Even over the past few years, the increase in interest has been dramatic. In 2012, 20.4 million Americans had practiced yoga, according to a report by Yoga Journal and Yoga Alliance.

By this year, that number has surged to 36.7 million.

Nearly one-third of all Americans have taken a yoga class at least once, according to the report.

Although Ippoliti doesn’t know of numbers in Boulder, the city’s reputation as a yoga hub suggests that percentage may be even higher.

The Yoga Journal named Boulder one of the country’s top 10 cities for yoga.

Boulder is the home to the Hanuman Festival (a yoga and music event that draws participants from around the world every year), as well as other yoga-related big businesses, from Gaia to Prana. Boulder is also home to a handful of internationally known yoga masters, such as Richard Freeman.

Here, competition is extreme, Ippoliti says.

She says she saw many people getting trapped in the “vicious cycle of being a yoga teacher.” They would teach as many hours as possible (sometimes for a flat per-class rate instead of per student, which she frowns upon) while trying to live a healthy, conscious (and expensive) lifestyle. They would save money for continued training, with the hopes that it would help them stand out, but while they were training, they would lose students or get injured from pushing too hard. They would return home to an even faster rat race, trying to make up for the time lost while they were away, and the spiral would continue downward, Ippoliti says.

“They were heroes, because they came into a community to make people feel better about themselves, lead a better life and get out of pain, yet they were getting nothing,” she says.

That discrepancy inspired the book.

It offers tips to help yoga teachers stand out from the competition, as well as general business advice and insight on how to treat the work as a professional, not just hobbyist.

That’s another battle in the yoga scene, she says. Not all teachers treat it as a career. This can lead to teachers not showing up to a class. This kind of attitude undermines the entire industry, Ippoliti says.

“Remember that teaching yoga, as enjoyable as it is, is a profession, not a hobby,” she says. “When you hold your career as a profession, you don’t undermine other professionals. You elevate them.”

These days, amid hefty competition, careless teachers neglecting their students are less of a problem. But one issue that remains is the tension of running a business with spiritual undertones, Ippoliti says.

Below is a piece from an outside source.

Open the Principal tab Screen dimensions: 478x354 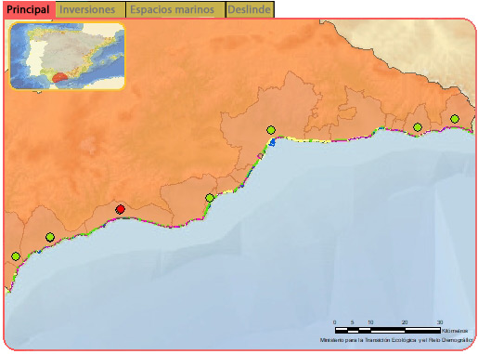click(x=29, y=9)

“There’s a lot of confusion about should I be making money as a yoga teacher? In this country, church is free,” she says. “But spiritual doesn’t mean you’re not teaching something educational. It’s an education, and as such, you get paid.”

She addresses these philosophical struggles in the book. She offers marketing and business advice, too — something people approaching yoga from a spiritual perspective can be unprepared for.

“There’s a new crop of yoga teachers who have gained ridiculous popularity on Instagram, and they parlay partnerships with big brands and create passive income streams,” Ippoliti says.

These are often the teachers making the good money, she says. She says she doesn’t see many local yoga teachers taking advantage of social media’s power.

“Boulder yoga studios are not above social media, but they have more going on in life than social media. And that’s a great thing. They prioritize the practice more than taking yoga photos,” she says. “It’s somewhat of a superficial endeavor. But at the same time, when you have a curated gallery on Instagram, it does get people watching you and following you. If you have beautiful captions with yoga teachings, it can help you have more visibility.”

Like it or not, that’s one way to stand out.

She would know. Ippoliti has 41,500 Instagram followers, more than 60,000 on Facebook and 20,200 on Twitter.

“Harness social media,” she says. “As annoying as it can be, it is an asset that you can harness.”